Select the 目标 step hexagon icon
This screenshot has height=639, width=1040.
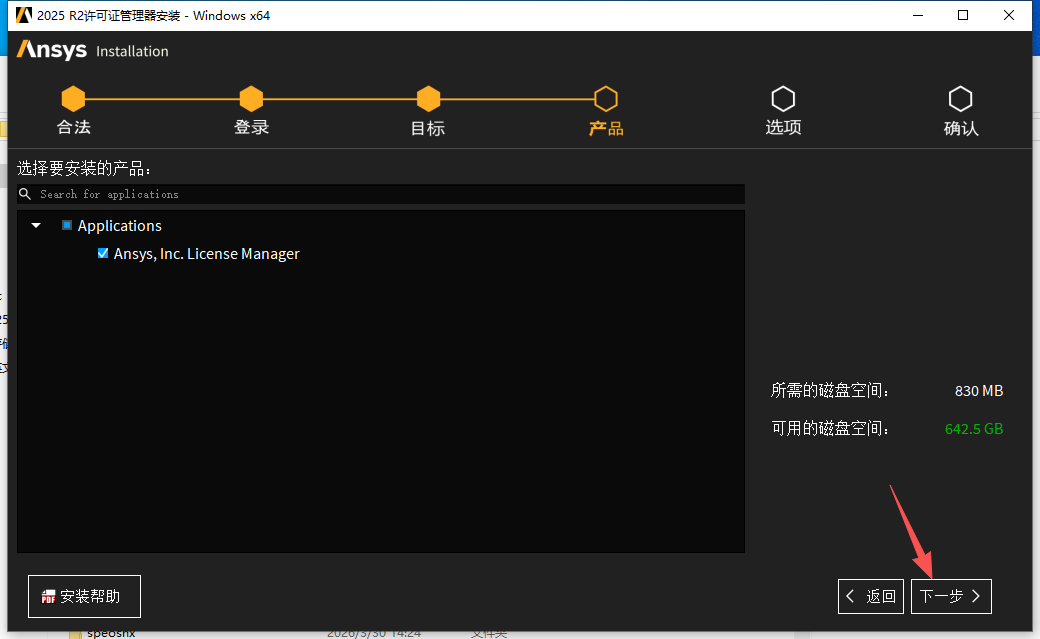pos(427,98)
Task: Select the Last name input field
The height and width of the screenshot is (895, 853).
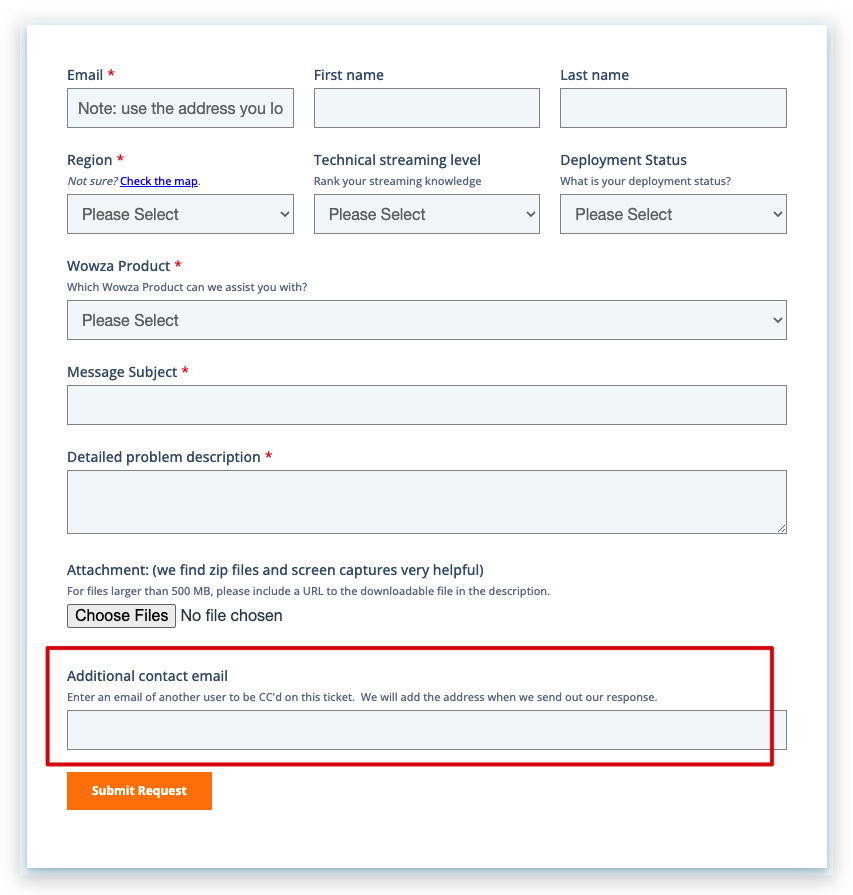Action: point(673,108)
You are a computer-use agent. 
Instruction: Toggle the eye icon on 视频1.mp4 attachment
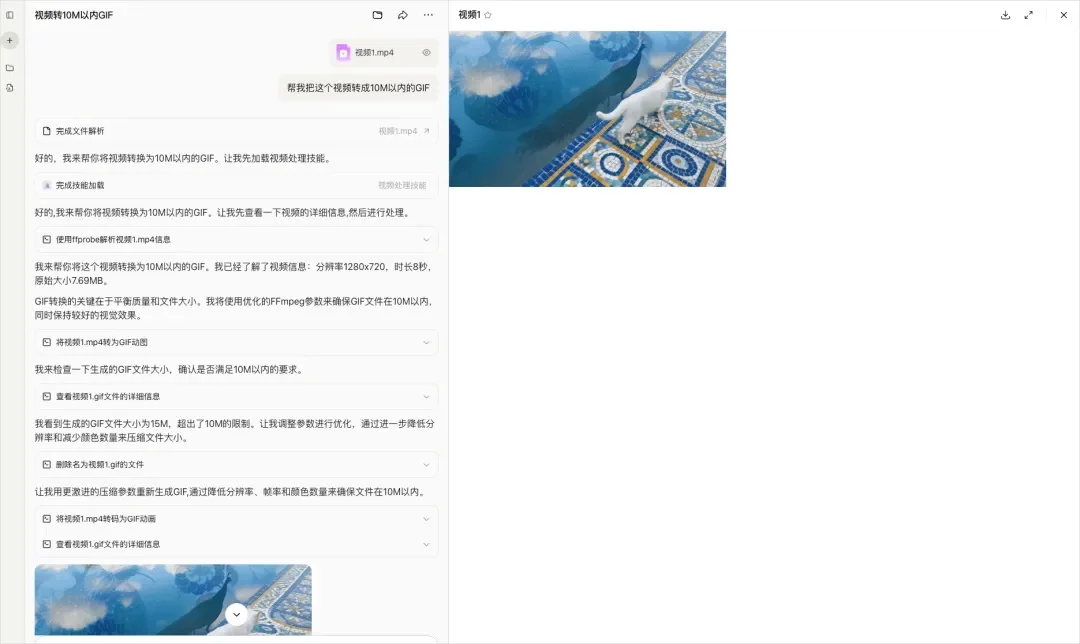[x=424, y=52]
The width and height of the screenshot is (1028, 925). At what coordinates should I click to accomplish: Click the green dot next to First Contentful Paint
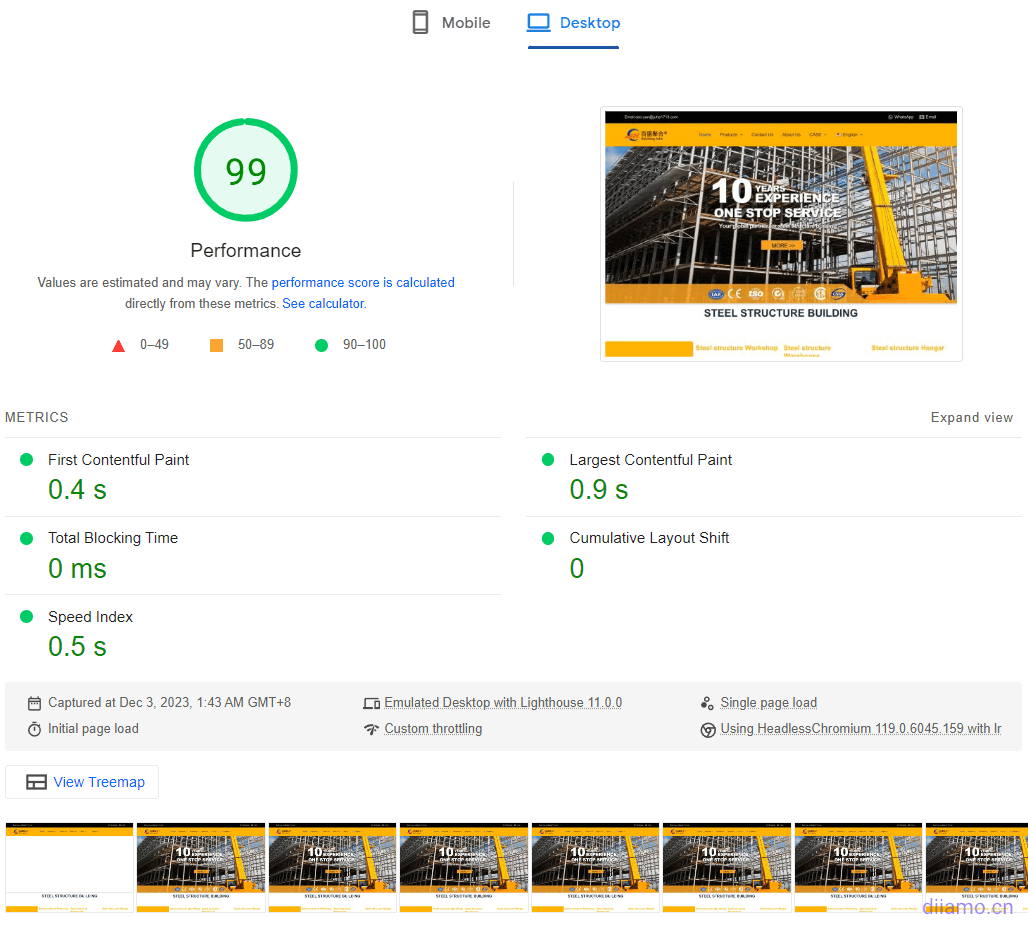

——————

*Task to complete*. Could you output the full set of entries exactly, skipping every picture?

*Written response*.
Select the 目标 step hexagon icon
This screenshot has height=639, width=1040.
pos(427,98)
Task: Select the Last name input field
The height and width of the screenshot is (895, 853).
Action: point(673,108)
You are a computer-use agent. 
Instruction: Toggle the eye icon on 视频1.mp4 attachment
[x=424, y=52]
The width and height of the screenshot is (1028, 925). At what coordinates should I click to accomplish: Click the green dot next to First Contentful Paint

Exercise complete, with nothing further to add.